Con la legge Calderoli, si rischia di spaccare il Paese e penalizzare il Mezzogiorno. Mentre con la riforma istituzionale si indebolisce il Presidente della Repubblica. Conversazione con il politologo, Sebastiano Maffettone
Da una parte dell’Aula il tricolore, dall’altra le bandiere dei diversi territori. Vessilli che richiamano alle signorie, quando i principi spadroneggiavano nei loro contadi. È la rappresentazione della Camera dei deputati all’esito del via libera definitivo alla legge sull’Autonomia differenziata, bandiera politica della Lega da sempre. Le opposizioni insorgono. Ed erano insorte anche il giorno prima in piazza Santi Apostoli. Anche sul premierato, accolto dal giubilo del governo, le tensioni sono altissime. Addirittura il leader di Italia Viva, Matteo Renzi lancia la proposta di un referendum abrogativo con l’Autonomia. D’altra parte, come osserva su Formiche.net Sebastiano Maffettone, professore di Filosofia politica, direttore del Center for ethics and global politics e ideatore dell’Osservatorio Ethos della Luiss, “si tratta di due riforme profondamente ideologiche, che guardano più all’interesse della parte che le ha promosse piuttosto che al Paese intero”.

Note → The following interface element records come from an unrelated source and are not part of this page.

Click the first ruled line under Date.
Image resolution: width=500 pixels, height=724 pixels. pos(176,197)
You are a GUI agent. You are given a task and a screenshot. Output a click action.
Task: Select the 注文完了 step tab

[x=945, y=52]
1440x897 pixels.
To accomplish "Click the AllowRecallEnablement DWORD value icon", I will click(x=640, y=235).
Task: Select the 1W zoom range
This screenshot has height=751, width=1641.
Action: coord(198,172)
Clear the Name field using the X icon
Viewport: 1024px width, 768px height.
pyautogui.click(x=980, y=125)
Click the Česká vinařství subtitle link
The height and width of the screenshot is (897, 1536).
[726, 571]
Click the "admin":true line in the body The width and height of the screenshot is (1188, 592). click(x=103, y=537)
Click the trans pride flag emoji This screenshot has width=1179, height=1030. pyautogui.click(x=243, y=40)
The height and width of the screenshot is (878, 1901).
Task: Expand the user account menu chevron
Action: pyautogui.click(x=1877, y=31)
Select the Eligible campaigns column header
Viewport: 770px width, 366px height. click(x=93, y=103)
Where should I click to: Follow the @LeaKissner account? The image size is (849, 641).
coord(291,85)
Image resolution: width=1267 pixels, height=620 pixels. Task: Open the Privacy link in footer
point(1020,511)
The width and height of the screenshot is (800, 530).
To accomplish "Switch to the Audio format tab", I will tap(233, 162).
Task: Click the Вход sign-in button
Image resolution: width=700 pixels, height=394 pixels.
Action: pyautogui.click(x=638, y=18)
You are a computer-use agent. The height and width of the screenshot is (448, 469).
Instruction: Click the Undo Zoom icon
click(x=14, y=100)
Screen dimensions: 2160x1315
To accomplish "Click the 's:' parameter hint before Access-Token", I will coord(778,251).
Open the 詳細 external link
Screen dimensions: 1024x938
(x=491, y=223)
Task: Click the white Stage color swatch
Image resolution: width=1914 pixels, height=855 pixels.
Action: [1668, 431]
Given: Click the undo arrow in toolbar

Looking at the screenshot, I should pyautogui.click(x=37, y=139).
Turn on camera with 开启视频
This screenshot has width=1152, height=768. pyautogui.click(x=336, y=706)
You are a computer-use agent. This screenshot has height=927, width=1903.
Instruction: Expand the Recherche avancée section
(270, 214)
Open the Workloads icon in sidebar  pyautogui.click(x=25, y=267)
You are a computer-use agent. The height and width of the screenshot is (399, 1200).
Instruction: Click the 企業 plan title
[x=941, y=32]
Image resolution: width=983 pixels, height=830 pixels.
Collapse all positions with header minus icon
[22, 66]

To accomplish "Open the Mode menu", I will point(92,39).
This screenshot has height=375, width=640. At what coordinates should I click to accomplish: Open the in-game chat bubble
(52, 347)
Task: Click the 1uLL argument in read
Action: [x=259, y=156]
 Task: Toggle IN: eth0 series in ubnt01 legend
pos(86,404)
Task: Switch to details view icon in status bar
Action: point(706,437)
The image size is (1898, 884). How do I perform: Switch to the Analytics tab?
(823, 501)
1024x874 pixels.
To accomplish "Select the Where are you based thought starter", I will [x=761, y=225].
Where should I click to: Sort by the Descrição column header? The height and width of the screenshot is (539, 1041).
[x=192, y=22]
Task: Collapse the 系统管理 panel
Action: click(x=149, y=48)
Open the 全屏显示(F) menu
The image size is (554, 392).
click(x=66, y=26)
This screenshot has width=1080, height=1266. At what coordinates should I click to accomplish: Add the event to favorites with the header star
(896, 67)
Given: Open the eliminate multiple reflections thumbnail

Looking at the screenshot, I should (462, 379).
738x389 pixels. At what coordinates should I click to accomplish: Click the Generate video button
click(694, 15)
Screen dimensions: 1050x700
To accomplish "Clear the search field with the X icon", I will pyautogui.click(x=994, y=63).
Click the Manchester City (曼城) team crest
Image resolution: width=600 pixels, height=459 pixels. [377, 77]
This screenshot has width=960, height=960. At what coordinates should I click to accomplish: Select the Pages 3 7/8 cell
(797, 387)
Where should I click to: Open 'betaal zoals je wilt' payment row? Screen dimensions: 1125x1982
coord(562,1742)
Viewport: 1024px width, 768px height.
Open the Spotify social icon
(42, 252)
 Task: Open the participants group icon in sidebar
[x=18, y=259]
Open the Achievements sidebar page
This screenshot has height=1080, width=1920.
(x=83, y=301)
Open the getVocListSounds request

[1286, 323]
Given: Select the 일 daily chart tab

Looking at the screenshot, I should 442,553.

Il governo incassa due vittorie sul piano politico. Da lei, arriva una bocciatura su tutta la linea.
Forse perché fatico a immaginare l’interesse del governo diverso da quello del Paese. Credo sia sbagliato portare avanti, pur capendone le ragioni politiche, riforme che rischiano di danneggiare l’architettura istituzionale in un caso e di creare ancor più disparità delle attuali nel secondo caso.
Andiamo con ordine: Autonomia differenziata. Cosa non la convince?
È una legge che lede nel profondo, così come è strutturata, le prerogative dei cittadini di avere accesso a pari condizioni. In sostanza, avvantaggia le regioni più ricche e penalizza profondamente il Mezzogiorno. Senza contare che per come è strutturato il nostro sistema di poteri sui territori, le Regioni dispongono di moltissime risorse avendo responsabilità limitate. Viceversa, i Comuni sono allo stremo e gli amministratori – in particolare nelle piccole realtà – hanno grossissimi problemi dal punto di vista finanziario. Per cui, se proprio si dovevano dirottare poteri e risorse, lo si poteva fare sugli enti locali.
A prima vista, anche la sua potrebbe apparire come una critica più ideologica che di sostanza politica.
In realtà no, perché sottende a un principio. In un momento storico come questo, c’è bisogno di più coesione, di più unità. Occorre avere uno sguardo non solo sull’intera nazione, ma sull’Europa. Una norma come questa, che invece fraziona ulteriormente il territorio aumentandone le disparità, viaggia nella direzione completamente opposta.
Del premierato, invece, quali sono gli aspetti che secondo lei sono più critici?
Francamente non vedo l’utilità di rafforzare i poteri del primo ministro a detrimento di quelli del Presidente della Repubblica, in un Paese nel quale è quest’ultimo è l’unico ad avere consenso e fiducia unanimi. Mi sembra che sia, anche questa, una legge voluta per dare corso alle ragioni di parte piuttosto che al bene del Paese inteso nel suo complesso.
Parlando di Europa, che cosa prevede all’esito delle trattative sulle nomine e come legge la posizione italiana?
La maggioranza rimarrà sostanzialmente quella precedente. I giochi sulle nomine saranno sempre decisi dall’asse franco-tedesco ed è il motivo per il quale il premier Meloni non si deve contrapporre e alzare il livello del conflitto.
E dunque quale dovrebbe essere la postura?
Giocare la carta della centralità italiana nell’area mediterranea. In questa prospettiva, il nostro Paese potrebbe essere davvero strategico: una cerniera tra l’Europa e una parte del Sud del mondo. Oltre l’Occidente.